● WORK INSTRUCTION
A complete, word-for-word restatement of the entries is needed.

● THE INPUT
....
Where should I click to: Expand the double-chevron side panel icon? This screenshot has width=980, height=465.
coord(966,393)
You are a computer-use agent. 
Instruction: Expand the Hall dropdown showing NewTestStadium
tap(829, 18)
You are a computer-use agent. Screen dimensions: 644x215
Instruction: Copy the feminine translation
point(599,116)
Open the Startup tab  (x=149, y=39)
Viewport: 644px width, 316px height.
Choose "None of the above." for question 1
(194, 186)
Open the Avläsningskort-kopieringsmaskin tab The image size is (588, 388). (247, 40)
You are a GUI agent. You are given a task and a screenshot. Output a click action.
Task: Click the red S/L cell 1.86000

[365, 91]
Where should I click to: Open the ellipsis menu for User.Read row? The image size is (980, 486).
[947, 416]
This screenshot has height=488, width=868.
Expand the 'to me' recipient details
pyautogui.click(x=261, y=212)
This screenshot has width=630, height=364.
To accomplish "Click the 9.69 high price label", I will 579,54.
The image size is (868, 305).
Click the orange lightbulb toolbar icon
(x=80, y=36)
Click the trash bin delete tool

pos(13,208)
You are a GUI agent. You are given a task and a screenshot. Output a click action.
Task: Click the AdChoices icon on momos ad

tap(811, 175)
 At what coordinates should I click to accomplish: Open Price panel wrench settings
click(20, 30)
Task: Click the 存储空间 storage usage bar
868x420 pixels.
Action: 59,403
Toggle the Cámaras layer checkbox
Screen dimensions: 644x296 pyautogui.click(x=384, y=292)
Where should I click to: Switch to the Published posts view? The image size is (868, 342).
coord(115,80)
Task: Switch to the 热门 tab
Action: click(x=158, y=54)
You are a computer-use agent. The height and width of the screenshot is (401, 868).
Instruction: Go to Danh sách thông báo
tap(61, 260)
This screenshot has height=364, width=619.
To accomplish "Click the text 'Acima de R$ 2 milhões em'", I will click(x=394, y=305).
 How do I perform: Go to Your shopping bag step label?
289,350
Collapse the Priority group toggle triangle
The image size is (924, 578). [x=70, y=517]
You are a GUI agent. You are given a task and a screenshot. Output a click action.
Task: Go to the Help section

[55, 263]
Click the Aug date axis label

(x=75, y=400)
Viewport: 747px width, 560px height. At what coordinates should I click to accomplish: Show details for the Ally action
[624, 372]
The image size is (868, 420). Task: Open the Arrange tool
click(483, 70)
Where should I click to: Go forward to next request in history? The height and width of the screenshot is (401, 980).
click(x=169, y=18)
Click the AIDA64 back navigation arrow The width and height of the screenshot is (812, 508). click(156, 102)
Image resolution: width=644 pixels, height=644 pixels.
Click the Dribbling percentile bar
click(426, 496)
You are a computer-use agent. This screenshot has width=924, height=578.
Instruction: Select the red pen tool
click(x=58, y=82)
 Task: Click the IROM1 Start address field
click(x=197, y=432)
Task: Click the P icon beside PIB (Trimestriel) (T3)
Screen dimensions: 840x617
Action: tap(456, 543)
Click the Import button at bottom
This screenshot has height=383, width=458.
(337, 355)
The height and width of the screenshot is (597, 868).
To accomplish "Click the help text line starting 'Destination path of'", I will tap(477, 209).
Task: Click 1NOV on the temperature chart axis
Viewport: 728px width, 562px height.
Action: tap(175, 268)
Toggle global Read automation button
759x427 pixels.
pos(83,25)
....
● SOLUTION TO THIS TASK
Where should I click to: Expand the double-chevron side panel icon? This screenshot has width=980, height=465.
coord(966,393)
You are a computer-use agent. 
Instruction: Expand the Hall dropdown showing NewTestStadium
tap(829, 18)
You are a computer-use agent. Screen dimensions: 644x215
Instruction: Copy the feminine translation
point(599,116)
Open the Startup tab  (x=149, y=39)
Viewport: 644px width, 316px height.
Choose "None of the above." for question 1
(194, 186)
Open the Avläsningskort-kopieringsmaskin tab The image size is (588, 388). (247, 40)
You are a GUI agent. You are given a task and a screenshot. Output a click action.
Task: Click the red S/L cell 1.86000

[365, 91]
Where should I click to: Open the ellipsis menu for User.Read row? The image size is (980, 486).
[947, 416]
This screenshot has height=488, width=868.
Expand the 'to me' recipient details
pyautogui.click(x=261, y=212)
This screenshot has width=630, height=364.
To accomplish "Click the 9.69 high price label", I will 579,54.
The image size is (868, 305).
Click the orange lightbulb toolbar icon
(x=80, y=36)
Click the trash bin delete tool

pos(13,208)
You are a GUI agent. You are given a task and a screenshot. Output a click action.
Task: Click the AdChoices icon on momos ad

tap(811, 175)
 At what coordinates should I click to accomplish: Open Price panel wrench settings
click(20, 30)
Task: Click the 存储空间 storage usage bar
868x420 pixels.
Action: 59,403
Toggle the Cámaras layer checkbox
Screen dimensions: 644x296 pyautogui.click(x=384, y=292)
Where should I click to: Switch to the Published posts view? The image size is (868, 342).
coord(115,80)
Task: Switch to the 热门 tab
Action: click(x=158, y=54)
You are a computer-use agent. The height and width of the screenshot is (401, 868).
Instruction: Go to Danh sách thông báo
tap(61, 260)
This screenshot has height=364, width=619.
To accomplish "Click the text 'Acima de R$ 2 milhões em'", I will click(x=394, y=305).
 How do I perform: Go to Your shopping bag step label?
289,350
Collapse the Priority group toggle triangle
The image size is (924, 578). [x=70, y=517]
You are a GUI agent. You are given a task and a screenshot. Output a click action.
Task: Go to the Help section

[55, 263]
Click the Aug date axis label

(x=75, y=400)
Viewport: 747px width, 560px height. At what coordinates should I click to accomplish: Show details for the Ally action
[624, 372]
The image size is (868, 420). Task: Open the Arrange tool
click(483, 70)
Where should I click to: Go forward to next request in history? The height and width of the screenshot is (401, 980).
click(x=169, y=18)
Click the AIDA64 back navigation arrow The width and height of the screenshot is (812, 508). click(156, 102)
Image resolution: width=644 pixels, height=644 pixels.
Click the Dribbling percentile bar
click(426, 496)
You are a computer-use agent. This screenshot has width=924, height=578.
Instruction: Select the red pen tool
click(x=58, y=82)
 Task: Click the IROM1 Start address field
click(x=197, y=432)
Task: Click the P icon beside PIB (Trimestriel) (T3)
Screen dimensions: 840x617
Action: tap(456, 543)
Click the Import button at bottom
This screenshot has height=383, width=458.
(337, 355)
The height and width of the screenshot is (597, 868).
To accomplish "Click the help text line starting 'Destination path of'", I will tap(477, 209).
Task: Click 1NOV on the temperature chart axis
Viewport: 728px width, 562px height.
Action: tap(175, 268)
Toggle global Read automation button
759x427 pixels.
pos(83,25)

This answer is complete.